The answer consists of one number: how many lines of the data below include the string "Suits".
EXERCISE MATERIALS: Begin
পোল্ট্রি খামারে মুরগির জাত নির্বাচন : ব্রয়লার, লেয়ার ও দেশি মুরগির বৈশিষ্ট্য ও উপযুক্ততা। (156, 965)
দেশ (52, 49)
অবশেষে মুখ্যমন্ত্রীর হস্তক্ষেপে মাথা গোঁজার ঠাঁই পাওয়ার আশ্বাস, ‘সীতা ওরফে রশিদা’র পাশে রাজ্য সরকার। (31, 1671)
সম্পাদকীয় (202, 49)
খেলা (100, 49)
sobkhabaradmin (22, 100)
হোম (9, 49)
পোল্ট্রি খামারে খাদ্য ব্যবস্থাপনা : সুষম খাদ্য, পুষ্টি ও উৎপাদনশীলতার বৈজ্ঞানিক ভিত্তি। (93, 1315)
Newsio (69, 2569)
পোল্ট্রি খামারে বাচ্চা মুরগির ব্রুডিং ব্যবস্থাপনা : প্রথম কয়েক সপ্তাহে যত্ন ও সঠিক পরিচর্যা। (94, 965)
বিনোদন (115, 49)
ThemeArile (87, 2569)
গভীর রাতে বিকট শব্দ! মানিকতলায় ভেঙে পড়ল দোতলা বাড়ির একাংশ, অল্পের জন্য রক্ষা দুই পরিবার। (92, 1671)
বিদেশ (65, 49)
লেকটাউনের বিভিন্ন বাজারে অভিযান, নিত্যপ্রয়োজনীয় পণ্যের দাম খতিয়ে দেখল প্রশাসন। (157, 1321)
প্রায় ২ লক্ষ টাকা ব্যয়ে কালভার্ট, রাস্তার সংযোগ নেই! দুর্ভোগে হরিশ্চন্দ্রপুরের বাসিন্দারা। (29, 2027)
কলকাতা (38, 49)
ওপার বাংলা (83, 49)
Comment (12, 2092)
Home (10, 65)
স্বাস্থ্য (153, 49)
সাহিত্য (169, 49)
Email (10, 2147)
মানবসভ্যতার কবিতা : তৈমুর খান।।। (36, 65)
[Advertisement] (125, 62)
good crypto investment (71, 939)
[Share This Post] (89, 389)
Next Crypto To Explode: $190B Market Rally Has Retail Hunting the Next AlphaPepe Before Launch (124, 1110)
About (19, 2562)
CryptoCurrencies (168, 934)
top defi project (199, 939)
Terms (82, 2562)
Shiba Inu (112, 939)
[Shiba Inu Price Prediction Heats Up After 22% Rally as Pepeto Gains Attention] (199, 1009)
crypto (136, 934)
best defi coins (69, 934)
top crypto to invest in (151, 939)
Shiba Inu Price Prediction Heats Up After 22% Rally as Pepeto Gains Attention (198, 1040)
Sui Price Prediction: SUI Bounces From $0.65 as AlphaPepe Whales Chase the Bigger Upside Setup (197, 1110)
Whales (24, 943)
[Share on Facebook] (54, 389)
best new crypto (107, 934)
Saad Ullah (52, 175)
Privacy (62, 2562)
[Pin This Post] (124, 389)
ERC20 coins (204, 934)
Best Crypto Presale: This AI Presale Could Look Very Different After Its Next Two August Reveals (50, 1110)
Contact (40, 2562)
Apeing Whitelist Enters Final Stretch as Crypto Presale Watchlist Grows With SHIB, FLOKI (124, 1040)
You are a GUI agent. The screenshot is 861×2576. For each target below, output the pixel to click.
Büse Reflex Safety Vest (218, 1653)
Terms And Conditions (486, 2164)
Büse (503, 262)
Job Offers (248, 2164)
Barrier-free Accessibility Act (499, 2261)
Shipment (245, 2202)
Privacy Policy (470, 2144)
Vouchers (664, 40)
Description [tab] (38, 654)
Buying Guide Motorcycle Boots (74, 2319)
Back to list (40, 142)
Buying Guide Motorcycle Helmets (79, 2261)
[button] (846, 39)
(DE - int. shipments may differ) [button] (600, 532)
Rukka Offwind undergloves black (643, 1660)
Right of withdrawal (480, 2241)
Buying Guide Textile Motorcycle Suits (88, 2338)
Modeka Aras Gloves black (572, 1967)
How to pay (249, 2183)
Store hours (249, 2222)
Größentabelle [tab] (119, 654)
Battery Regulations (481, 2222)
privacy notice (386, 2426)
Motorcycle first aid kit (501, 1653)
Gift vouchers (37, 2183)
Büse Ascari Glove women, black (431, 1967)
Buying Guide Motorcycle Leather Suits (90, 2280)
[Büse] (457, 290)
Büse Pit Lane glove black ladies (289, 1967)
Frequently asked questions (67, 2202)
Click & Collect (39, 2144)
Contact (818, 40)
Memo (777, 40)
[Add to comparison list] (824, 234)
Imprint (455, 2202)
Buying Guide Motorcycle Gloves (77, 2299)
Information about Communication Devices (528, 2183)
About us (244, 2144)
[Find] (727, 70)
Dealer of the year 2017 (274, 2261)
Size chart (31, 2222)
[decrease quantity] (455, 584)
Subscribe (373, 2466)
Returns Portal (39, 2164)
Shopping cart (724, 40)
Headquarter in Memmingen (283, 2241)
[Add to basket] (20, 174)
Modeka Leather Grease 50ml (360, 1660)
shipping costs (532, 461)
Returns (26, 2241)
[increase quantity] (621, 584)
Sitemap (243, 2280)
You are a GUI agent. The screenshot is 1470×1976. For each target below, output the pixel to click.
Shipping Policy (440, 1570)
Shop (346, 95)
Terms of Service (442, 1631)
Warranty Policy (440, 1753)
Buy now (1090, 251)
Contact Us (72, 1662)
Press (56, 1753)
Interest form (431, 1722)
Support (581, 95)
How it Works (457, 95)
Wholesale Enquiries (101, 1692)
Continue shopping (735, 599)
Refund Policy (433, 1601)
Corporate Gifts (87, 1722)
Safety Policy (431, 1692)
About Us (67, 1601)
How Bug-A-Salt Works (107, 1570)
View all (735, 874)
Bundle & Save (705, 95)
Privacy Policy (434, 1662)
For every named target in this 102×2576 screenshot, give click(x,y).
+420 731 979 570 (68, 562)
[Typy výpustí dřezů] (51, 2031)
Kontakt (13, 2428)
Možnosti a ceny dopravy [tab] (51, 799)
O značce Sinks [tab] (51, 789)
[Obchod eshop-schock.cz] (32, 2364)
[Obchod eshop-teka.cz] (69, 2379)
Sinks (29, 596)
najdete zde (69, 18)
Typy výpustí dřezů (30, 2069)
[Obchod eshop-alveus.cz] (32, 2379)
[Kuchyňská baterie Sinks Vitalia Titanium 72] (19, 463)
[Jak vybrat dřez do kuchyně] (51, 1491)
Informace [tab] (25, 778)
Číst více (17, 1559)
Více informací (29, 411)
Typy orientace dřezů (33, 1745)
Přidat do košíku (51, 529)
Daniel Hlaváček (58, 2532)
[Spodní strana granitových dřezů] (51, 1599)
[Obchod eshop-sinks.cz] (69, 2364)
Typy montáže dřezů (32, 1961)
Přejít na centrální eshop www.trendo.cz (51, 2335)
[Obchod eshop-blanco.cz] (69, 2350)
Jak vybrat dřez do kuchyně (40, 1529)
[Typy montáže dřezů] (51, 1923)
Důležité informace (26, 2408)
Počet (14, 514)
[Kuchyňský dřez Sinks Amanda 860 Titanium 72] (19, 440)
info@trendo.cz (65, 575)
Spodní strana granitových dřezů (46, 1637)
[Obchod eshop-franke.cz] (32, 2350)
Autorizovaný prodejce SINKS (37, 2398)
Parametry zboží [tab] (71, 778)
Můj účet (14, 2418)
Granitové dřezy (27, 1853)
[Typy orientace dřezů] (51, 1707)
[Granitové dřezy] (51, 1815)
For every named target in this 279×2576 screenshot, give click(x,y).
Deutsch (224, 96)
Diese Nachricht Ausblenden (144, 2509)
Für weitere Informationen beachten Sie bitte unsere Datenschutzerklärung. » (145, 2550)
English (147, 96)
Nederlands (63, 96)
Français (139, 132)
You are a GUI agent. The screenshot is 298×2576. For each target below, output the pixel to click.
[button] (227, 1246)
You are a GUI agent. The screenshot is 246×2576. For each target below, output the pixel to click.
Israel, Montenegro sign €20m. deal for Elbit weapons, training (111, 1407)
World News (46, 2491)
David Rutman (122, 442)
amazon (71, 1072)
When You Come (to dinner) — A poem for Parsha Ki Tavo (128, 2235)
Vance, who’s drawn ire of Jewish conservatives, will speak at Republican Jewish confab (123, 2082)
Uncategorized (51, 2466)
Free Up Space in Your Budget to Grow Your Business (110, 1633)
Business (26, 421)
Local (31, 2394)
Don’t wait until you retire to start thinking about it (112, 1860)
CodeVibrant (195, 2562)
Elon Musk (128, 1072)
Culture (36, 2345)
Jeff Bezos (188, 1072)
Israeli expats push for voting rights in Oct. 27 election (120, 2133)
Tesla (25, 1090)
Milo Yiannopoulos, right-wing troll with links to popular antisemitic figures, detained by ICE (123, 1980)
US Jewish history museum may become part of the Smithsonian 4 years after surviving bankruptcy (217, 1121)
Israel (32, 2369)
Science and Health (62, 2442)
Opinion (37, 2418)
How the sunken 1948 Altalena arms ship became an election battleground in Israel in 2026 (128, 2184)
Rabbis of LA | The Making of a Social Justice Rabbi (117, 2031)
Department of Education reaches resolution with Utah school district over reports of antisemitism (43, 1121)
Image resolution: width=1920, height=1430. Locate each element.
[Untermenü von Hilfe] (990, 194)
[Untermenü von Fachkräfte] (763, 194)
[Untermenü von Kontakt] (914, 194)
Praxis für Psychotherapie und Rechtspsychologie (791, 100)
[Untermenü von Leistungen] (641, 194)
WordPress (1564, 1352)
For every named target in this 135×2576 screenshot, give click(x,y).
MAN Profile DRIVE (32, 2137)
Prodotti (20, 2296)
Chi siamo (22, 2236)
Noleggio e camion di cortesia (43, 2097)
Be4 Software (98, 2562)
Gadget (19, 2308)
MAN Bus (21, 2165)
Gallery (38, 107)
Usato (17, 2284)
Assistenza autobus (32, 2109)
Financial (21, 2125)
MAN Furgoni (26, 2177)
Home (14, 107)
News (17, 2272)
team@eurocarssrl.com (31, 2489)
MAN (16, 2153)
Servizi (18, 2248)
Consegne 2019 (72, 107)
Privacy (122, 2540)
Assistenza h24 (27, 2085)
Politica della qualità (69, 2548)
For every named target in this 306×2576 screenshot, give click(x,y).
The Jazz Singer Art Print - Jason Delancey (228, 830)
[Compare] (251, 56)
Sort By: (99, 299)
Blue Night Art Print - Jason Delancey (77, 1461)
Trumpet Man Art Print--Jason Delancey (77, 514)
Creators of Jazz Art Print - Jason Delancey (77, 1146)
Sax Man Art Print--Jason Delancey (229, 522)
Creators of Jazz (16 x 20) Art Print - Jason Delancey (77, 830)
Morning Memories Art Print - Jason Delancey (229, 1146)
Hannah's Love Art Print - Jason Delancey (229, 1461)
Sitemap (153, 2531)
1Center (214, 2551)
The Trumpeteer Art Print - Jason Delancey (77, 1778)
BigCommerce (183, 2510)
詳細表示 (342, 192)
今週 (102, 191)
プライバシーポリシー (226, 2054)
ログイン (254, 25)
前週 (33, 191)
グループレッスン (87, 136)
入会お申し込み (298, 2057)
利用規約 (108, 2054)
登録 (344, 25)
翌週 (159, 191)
EXERCISE MATERIALS: End
__RESPONSE TO THE EXERCISE__:
2